According to her a joint savings or checking account will accomplish the same thing. When one of the people on a joint account dies, all money in the account belongs entirely to the other person, regardless of what the deceased's will may say.
I believe it was the same for real estate as well, though I'm sure that's the kind of thing that can vary by state.
I think that's a valid point however, (and this is not legal nor tax advice to anyone reading

)
If Rox owns a house. Let's say she paid $50,000 for it and today with all her olives, it's worth $1,000,000. If she put me as her child, on as joint owner then she has also given me one half of her cost basis.

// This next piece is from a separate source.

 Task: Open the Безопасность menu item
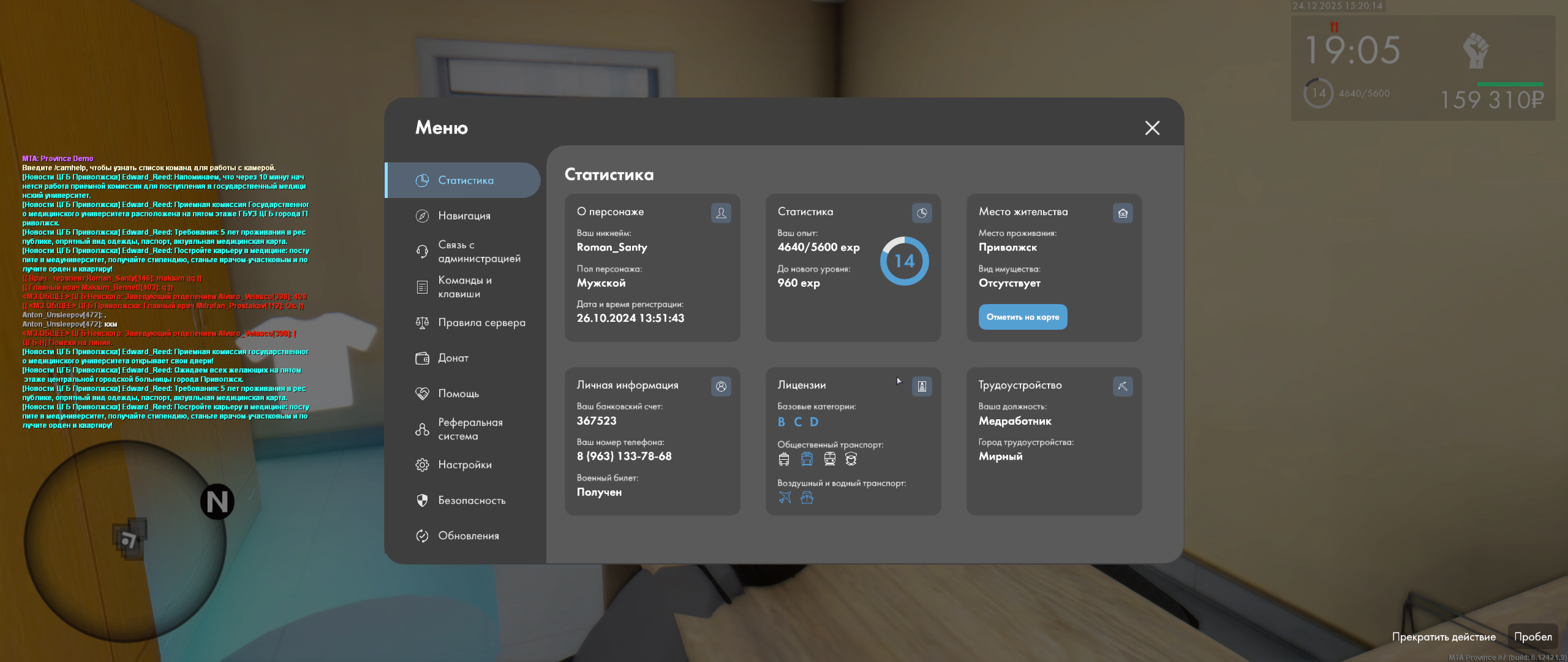pos(471,500)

Meaning, if she passed the next day (probably from eating too many olives

) then I'd own the $1,000,000 house BUT I'd have a cost basis of about $525,000 in it. I'd have her original cost basis divided by two plus the step up amount at her demise.
I'd suggest that I'd RATHER inherit the house with a $1,000,000 cost basis and get the entire step up in value tax free.
So, in bank accounts (savings, checking) Joint might be fine. The 'downside' of making it joint is if the son/daughter is a ner-do well, then they'd have full access to the money. also, if they got divorced or in a car wreck, their half of the account would be their asset and could potentially, have a claim slapped onto it. Keeping it NON joint, but POD keeps that risk out of the equation and still gives them immediate access at the passing of the owner.
In real estate or brokerage accounts (non-IRA type) then I'd suggest you might want to stay away from joint since it
might make more sense to pass on the stepped up cost basis rather than to share it.